I work in the compliance department of a company that hires and manages truck drivers. Drivers have to pass drug tests in order to get hired. A few weeks ago, a Girl I work with got a particularly interesting call from a driver saying he didn't know what to do because he was told to leave the drug testing clinic before he could find it in his heart or bladder to urinate.

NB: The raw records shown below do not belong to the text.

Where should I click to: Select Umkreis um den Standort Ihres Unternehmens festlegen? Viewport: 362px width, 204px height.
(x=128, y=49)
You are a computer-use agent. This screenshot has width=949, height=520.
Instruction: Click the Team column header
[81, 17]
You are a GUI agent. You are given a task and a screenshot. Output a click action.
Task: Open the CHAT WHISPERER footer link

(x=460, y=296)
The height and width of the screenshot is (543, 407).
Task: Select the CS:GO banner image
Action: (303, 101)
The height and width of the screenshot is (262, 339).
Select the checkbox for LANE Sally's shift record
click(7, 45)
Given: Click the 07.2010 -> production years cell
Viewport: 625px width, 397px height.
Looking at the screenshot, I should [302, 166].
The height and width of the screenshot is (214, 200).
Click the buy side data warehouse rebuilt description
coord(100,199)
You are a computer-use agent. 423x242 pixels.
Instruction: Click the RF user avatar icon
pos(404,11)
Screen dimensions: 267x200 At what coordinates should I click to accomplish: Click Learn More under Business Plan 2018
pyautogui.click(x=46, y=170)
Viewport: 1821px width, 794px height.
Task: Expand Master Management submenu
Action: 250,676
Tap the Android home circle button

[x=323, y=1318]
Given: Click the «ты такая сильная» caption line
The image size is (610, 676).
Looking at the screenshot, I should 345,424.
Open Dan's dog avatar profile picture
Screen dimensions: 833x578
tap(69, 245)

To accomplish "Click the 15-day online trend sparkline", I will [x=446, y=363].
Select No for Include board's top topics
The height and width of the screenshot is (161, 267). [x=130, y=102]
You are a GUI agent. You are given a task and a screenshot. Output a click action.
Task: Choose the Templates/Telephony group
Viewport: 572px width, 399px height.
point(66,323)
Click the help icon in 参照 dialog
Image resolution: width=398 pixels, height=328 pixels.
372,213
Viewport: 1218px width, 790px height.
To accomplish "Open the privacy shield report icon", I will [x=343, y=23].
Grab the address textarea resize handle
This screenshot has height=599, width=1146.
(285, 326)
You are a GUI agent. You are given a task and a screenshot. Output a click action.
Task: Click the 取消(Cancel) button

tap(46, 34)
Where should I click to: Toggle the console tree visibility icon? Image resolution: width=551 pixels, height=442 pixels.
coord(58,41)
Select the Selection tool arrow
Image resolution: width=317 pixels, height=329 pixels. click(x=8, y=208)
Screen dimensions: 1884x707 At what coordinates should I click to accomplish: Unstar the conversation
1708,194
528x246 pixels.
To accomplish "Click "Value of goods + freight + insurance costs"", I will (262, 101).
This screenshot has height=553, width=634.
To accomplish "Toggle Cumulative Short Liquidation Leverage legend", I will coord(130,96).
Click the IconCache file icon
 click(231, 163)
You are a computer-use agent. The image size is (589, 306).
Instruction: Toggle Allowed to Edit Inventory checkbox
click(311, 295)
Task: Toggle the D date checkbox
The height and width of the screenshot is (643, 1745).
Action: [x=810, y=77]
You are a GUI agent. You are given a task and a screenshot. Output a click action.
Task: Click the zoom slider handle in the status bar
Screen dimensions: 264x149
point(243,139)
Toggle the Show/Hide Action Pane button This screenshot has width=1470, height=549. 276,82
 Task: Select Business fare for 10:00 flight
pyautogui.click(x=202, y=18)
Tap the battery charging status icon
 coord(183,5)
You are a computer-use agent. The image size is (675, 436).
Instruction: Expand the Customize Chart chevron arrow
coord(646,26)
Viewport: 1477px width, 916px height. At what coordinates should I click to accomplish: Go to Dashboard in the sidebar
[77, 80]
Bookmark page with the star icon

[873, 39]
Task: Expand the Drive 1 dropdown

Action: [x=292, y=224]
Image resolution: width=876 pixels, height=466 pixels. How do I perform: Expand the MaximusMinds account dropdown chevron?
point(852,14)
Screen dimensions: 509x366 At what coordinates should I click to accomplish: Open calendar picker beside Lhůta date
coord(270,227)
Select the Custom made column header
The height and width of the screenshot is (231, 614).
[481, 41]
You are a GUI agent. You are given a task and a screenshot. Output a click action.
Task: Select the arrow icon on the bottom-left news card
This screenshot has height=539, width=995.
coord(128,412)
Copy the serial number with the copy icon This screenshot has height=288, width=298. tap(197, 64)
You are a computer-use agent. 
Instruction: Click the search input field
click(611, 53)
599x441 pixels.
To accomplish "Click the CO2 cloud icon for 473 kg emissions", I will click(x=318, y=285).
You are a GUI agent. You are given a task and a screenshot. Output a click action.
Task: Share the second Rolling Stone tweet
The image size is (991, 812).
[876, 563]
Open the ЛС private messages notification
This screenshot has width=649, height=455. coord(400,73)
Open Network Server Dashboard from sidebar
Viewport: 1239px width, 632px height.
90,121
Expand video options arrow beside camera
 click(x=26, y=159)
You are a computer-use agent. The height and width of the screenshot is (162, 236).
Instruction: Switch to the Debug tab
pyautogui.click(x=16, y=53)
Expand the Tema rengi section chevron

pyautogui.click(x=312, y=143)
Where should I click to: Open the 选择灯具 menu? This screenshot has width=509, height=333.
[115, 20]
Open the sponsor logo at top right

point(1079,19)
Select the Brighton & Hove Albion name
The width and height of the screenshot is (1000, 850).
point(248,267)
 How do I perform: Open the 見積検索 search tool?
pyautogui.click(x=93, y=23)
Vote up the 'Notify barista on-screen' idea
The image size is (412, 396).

While she was on the phone, Girl realized that the rest of us in the office had tuned into this chat and were getting severe hits of joy from it. So she started repeating the stuff the driver was saying solely for our benefit. You know, like how they do in the movies when you can only hear one side of the conversation and it sounds super unrealistic because nobody would ever talk that way? Yeah. Like that. Like this!:

"What do you mean you left the clinic before they gave you your drug test?"

[Driver talking]

"I don't care if you waited 45 minutes and couldn't pee! Department of Transportation regulations clearly specify that the clinic isn't allowed to let you leave until you have waited three full hours. As a clinic, they should know that, and as a driver, you should know that too."

[Driver talking]

"Okay, sir... well, if this doesn't get cleared up it will qualify as a refusal to test, which is just as bad as having a positive result. Who exactly told you to leave? Did you get a name?"

[Driver talking]

"You don't know her name... but she looked like Snooki from Jersey Shore... Oooookay...................."




Girl calls clinic.

"Hi, my name's Girl and I'm calling from Company and I'm wondering if you by chance have a receptionist that looks like Snooki from Jersey Shore?"

[Clinic talking]

"Oh you do? Great! Because I have driver who's telling me about how........[she explains situation]"

Apparently, what ended up happening was the driver had a "shy bladder" and spent his 45 minutes at the clinic pacing around the waiting room, drinking heaps of water and ogling Snooki. Ogling turned into approaching and approaching turned into maybe possibly definitely stepping behind the desk and telling her she was beautiful which turned into "Hey, you wanna go down the street and grab a few beers with me? Maybe that would help me pee." ODDLY enough, Snooki wasn't down with that suggestion, and had security kindly escort him out of the building despite the fact that his three hours hadn't passed yet. They told him if he came back, the cops would be called immediately.

Girl called the driver back. She gave him the lip he deserved about having conveniently left out the part of the story where he sexually harassed a Snook-a-like, trying to woo her with promises of alcohol and an all around grand adventure of a time. She continued to explain to him for the next twenty minutes how this incident had rendered him ineligible for the position of driver within our company. I guess that was a concept he couldn't really grasp.

There are several morals to this story. I suppose one might benefit from printing them out and carrying them in one's wallet. Think about it.

Moral 1
If you are waiting to take a drug test for a new job, it is advisable to not pass the time waiting for your bladder to be ready by trying to take the poor tanorexic girl who does her make up in the dark out for beers WHILE SHE'S AT WORK.

Moral 2
If you've already made the mistake of ignoring the suggestion offered in Moral 1, do not attempt to lie about it to your future employer. It probably will not work and you will look like a fool.


Moral 3
You shouldn't allow trashy television to influence the standards you set for your potential mates.


Moral 4
If you've already made the mistake of ignoring the suggestion offered in Moral 3, at least go for someone who looks like JWOWW.